> STATED GOAL
Format the rows from the line with "The width and height of the screenshot is (1113, 626)." through the line with "point(44,9)", both included, as a numbered list, leaving out blank lines.

> PROVIDED MATERIAL
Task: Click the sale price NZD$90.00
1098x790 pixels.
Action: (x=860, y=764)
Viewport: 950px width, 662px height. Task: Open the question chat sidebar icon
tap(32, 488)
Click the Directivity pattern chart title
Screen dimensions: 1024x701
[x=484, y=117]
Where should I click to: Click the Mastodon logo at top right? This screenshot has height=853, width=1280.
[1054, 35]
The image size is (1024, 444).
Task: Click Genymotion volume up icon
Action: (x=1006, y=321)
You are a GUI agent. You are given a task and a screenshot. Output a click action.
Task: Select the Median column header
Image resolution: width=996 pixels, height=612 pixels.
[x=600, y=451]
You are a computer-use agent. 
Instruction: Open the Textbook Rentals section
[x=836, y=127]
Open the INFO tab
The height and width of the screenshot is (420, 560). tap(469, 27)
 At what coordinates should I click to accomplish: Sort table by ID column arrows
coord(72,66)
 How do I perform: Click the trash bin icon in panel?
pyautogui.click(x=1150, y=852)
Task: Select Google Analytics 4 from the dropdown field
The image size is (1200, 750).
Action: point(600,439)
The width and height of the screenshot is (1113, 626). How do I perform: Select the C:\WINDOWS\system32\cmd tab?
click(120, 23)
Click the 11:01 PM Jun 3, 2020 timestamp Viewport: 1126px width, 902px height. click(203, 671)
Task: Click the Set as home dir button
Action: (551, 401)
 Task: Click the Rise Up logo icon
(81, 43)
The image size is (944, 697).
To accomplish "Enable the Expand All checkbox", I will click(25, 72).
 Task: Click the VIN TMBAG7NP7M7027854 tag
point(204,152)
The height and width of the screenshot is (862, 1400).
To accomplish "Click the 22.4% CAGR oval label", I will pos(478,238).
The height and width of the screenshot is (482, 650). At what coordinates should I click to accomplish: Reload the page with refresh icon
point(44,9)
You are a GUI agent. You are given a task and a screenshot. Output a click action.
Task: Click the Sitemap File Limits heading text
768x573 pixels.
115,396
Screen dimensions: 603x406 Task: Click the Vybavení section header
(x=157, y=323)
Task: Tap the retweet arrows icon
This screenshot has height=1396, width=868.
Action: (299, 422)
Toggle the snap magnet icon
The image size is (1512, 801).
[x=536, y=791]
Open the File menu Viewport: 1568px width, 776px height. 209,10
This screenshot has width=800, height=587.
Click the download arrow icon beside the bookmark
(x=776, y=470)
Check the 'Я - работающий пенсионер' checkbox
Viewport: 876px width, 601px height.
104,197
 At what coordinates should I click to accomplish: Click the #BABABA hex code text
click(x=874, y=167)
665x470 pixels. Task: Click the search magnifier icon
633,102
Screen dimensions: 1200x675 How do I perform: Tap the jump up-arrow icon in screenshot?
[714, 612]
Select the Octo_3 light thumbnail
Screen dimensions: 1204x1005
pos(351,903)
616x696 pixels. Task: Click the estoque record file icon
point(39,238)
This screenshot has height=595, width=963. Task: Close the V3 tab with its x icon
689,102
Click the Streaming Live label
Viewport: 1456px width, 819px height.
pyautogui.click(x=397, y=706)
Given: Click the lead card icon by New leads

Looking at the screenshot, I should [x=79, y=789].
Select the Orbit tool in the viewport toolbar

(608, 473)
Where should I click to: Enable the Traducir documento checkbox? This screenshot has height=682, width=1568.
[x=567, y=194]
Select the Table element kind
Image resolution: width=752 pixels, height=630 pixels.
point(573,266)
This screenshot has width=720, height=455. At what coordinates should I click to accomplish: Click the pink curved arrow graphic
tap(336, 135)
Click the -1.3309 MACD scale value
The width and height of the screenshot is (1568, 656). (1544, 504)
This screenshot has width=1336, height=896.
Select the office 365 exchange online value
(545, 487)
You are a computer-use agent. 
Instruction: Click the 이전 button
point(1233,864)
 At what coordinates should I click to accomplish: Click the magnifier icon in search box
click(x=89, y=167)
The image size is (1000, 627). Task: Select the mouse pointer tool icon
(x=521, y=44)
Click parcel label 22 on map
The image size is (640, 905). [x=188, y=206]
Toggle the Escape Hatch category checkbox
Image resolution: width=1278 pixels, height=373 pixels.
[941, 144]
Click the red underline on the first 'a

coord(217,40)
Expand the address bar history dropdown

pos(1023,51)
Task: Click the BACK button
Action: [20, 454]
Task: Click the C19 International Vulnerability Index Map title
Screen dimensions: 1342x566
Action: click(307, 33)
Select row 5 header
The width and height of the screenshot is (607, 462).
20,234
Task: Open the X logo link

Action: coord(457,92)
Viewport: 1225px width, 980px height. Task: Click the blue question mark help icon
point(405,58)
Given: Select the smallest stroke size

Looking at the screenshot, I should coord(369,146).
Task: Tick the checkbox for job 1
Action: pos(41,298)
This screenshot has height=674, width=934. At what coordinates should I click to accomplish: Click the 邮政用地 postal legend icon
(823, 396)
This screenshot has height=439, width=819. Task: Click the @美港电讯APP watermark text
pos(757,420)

> ANSWER IN FULL
1. The width and height of the screenshot is (1113, 626). How do I perform: Select the C:\WINDOWS\system32\cmd tab?
2. click(120, 23)
3. Click the 11:01 PM Jun 3, 2020 timestamp Viewport: 1126px width, 902px height. click(203, 671)
4. Task: Click the Set as home dir button
5. Action: (551, 401)
6.  Task: Click the Rise Up logo icon
7. (81, 43)
8. The image size is (944, 697).
9. To accomplish "Enable the Expand All checkbox", I will click(25, 72).
10.  Task: Click the VIN TMBAG7NP7M7027854 tag
11. point(204,152)
12. The height and width of the screenshot is (862, 1400).
13. To accomplish "Click the 22.4% CAGR oval label", I will pos(478,238).
14. The height and width of the screenshot is (482, 650). At what coordinates should I click to accomplish: Reload the page with refresh icon
15. point(44,9)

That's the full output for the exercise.